다중표적 추적을 위한 정상상태 칼만필터 기반 IMM 추적필터

  • Published : 2006.08.31

Abstract

When a tracking filter may be designed in the Cartesian coordinate, the covariance of the measurement errors varies according to the range and the bearing of an interested target. In this paper, interacting multiple model based tracking filter is formulated in the Cartesian coordinate utilizing the analytic solution of the steady state Kalman filter, which can be able to consider the variation of the measurement error covariance. 100 Monte Carlo runs performed to verify the proposed method.
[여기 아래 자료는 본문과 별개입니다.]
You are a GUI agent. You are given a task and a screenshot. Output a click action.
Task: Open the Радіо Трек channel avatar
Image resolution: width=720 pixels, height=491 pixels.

The performance of the proposed method is compared with the conventional fixed gain and Kalman filter based IMM tracking filter in terms of the root mean square error. The simulation results show that the proposed approach meaningfully reduces the computation time and provides a similar tracking performance in comparison with the conventional Kalman filter based IMM tracking filter.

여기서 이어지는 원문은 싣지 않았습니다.